WHAT YOU SHOULD DO
Set down each of the records below word for word, line by line, and leave the pictures out.

EXTRACTED DATA
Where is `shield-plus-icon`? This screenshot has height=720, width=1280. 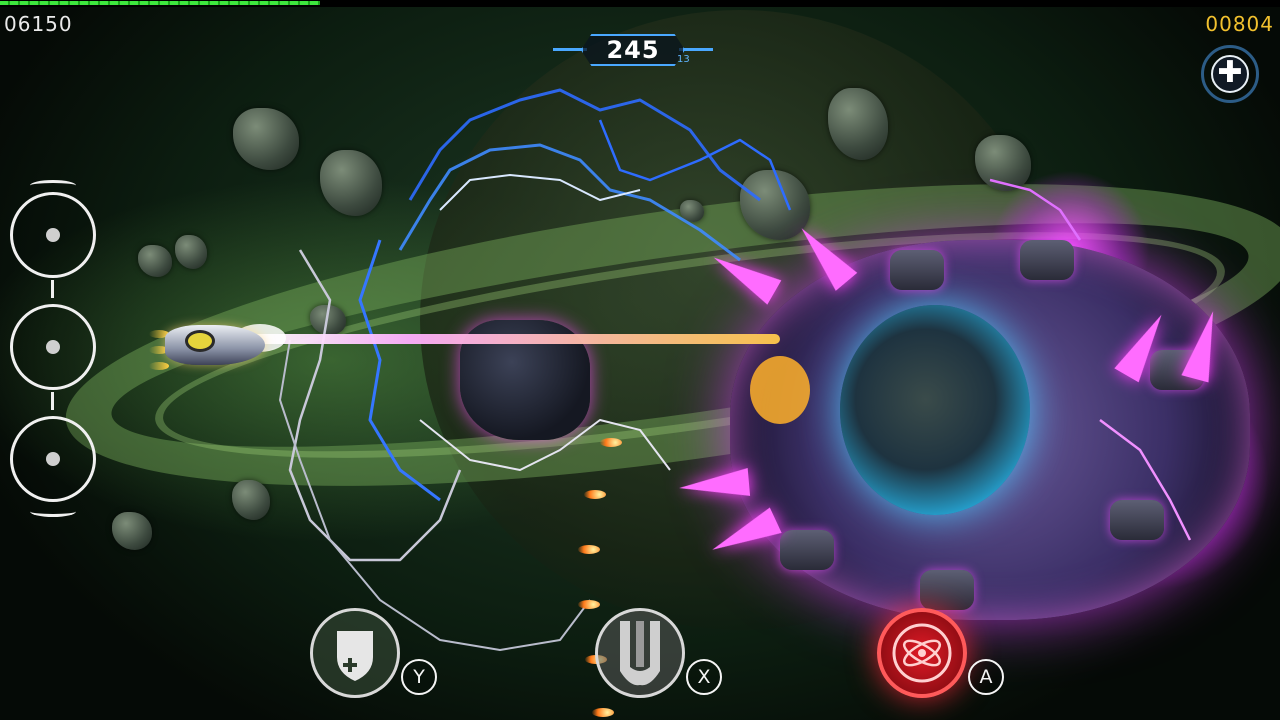
shield-plus-icon is located at coordinates (355, 656).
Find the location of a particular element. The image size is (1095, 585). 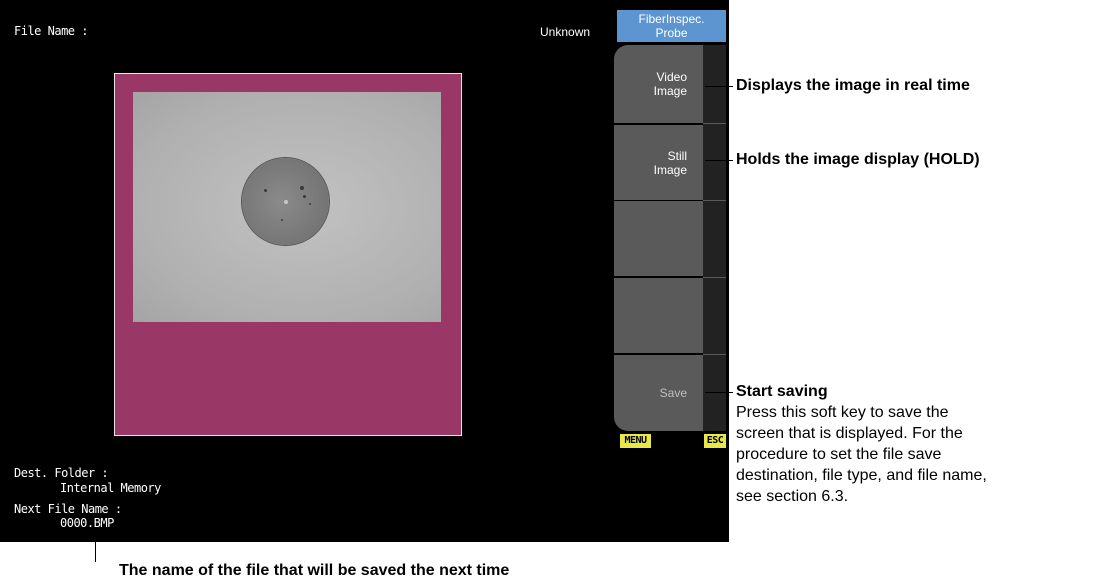

save-callout-line is located at coordinates (719, 392).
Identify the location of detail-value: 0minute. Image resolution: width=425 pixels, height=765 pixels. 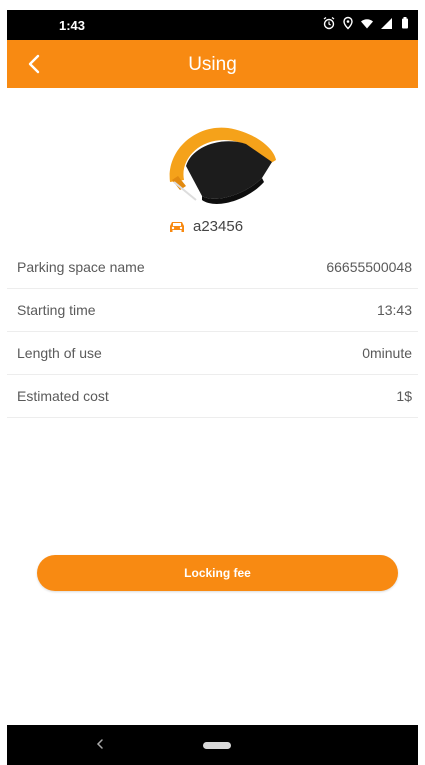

TASK ANSWER
Where is `shield-plus-icon`? This screenshot has height=720, width=1280. 
shield-plus-icon is located at coordinates (355, 656).
Find the location of a particular element. The image size is (1095, 585). 

save-callout-line is located at coordinates (719, 392).
Identify the location of detail-value: 0minute. Image resolution: width=425 pixels, height=765 pixels. 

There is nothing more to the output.